*WHAT THIS TASK INVOLVES*:
When you respond, restate each record exactly as it is given.

***** RECORDS FOR THE EXERCISE *****

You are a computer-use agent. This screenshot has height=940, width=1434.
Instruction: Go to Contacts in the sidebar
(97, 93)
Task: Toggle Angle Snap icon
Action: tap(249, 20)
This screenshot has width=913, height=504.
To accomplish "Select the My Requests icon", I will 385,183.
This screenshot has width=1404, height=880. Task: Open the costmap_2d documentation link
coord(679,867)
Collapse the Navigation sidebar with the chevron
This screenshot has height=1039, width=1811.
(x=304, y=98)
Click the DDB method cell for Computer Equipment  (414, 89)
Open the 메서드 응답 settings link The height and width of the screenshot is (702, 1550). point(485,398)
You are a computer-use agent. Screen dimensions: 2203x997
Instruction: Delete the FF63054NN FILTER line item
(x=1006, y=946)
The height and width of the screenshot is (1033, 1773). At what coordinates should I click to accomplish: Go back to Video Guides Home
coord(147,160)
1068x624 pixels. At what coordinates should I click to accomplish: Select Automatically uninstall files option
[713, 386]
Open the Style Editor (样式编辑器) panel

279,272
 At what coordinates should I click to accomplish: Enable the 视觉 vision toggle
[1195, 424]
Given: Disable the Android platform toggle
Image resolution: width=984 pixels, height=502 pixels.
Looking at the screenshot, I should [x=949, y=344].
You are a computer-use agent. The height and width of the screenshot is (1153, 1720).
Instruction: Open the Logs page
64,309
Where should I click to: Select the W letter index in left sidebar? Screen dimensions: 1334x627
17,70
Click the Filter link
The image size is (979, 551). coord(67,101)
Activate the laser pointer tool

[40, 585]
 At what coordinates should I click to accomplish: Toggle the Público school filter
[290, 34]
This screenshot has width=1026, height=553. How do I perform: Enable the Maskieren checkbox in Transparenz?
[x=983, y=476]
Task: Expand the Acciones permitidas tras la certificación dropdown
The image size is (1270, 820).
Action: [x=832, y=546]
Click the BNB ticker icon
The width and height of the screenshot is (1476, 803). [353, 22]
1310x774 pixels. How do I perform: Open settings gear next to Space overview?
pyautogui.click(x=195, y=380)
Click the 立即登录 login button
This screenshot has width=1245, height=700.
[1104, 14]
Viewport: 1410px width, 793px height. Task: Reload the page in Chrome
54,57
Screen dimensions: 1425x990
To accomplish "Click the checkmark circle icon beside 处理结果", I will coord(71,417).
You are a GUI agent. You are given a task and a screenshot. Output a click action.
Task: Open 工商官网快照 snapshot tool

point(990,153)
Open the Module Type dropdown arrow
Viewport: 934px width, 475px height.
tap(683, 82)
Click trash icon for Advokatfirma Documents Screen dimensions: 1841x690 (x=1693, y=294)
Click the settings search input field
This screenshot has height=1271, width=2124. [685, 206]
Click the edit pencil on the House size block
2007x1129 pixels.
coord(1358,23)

*****

*RESULT OF THIS TASK*:
You are a computer-use agent. This screenshot has height=940, width=1434.
Instruction: Go to Contacts in the sidebar
(97, 93)
Task: Toggle Angle Snap icon
Action: tap(249, 20)
This screenshot has width=913, height=504.
To accomplish "Select the My Requests icon", I will 385,183.
This screenshot has width=1404, height=880. Task: Open the costmap_2d documentation link
coord(679,867)
Collapse the Navigation sidebar with the chevron
This screenshot has height=1039, width=1811.
(x=304, y=98)
Click the DDB method cell for Computer Equipment  (414, 89)
Open the 메서드 응답 settings link The height and width of the screenshot is (702, 1550). point(485,398)
You are a computer-use agent. Screen dimensions: 2203x997
Instruction: Delete the FF63054NN FILTER line item
(x=1006, y=946)
The height and width of the screenshot is (1033, 1773). At what coordinates should I click to accomplish: Go back to Video Guides Home
coord(147,160)
1068x624 pixels. At what coordinates should I click to accomplish: Select Automatically uninstall files option
[713, 386]
Open the Style Editor (样式编辑器) panel

279,272
 At what coordinates should I click to accomplish: Enable the 视觉 vision toggle
[1195, 424]
Given: Disable the Android platform toggle
Image resolution: width=984 pixels, height=502 pixels.
Looking at the screenshot, I should [x=949, y=344].
You are a computer-use agent. The height and width of the screenshot is (1153, 1720).
Instruction: Open the Logs page
64,309
Where should I click to: Select the W letter index in left sidebar? Screen dimensions: 1334x627
17,70
Click the Filter link
The image size is (979, 551). coord(67,101)
Activate the laser pointer tool

[40, 585]
 At what coordinates should I click to accomplish: Toggle the Público school filter
[290, 34]
This screenshot has width=1026, height=553. How do I perform: Enable the Maskieren checkbox in Transparenz?
[x=983, y=476]
Task: Expand the Acciones permitidas tras la certificación dropdown
The image size is (1270, 820).
Action: [x=832, y=546]
Click the BNB ticker icon
The width and height of the screenshot is (1476, 803). [353, 22]
1310x774 pixels. How do I perform: Open settings gear next to Space overview?
pyautogui.click(x=195, y=380)
Click the 立即登录 login button
This screenshot has width=1245, height=700.
[1104, 14]
Viewport: 1410px width, 793px height. Task: Reload the page in Chrome
54,57
Screen dimensions: 1425x990
To accomplish "Click the checkmark circle icon beside 处理结果", I will coord(71,417).
You are a GUI agent. You are given a task and a screenshot. Output a click action.
Task: Open 工商官网快照 snapshot tool

point(990,153)
Open the Module Type dropdown arrow
Viewport: 934px width, 475px height.
tap(683, 82)
Click trash icon for Advokatfirma Documents Screen dimensions: 1841x690 (x=1693, y=294)
Click the settings search input field
This screenshot has height=1271, width=2124. [685, 206]
Click the edit pencil on the House size block
2007x1129 pixels.
coord(1358,23)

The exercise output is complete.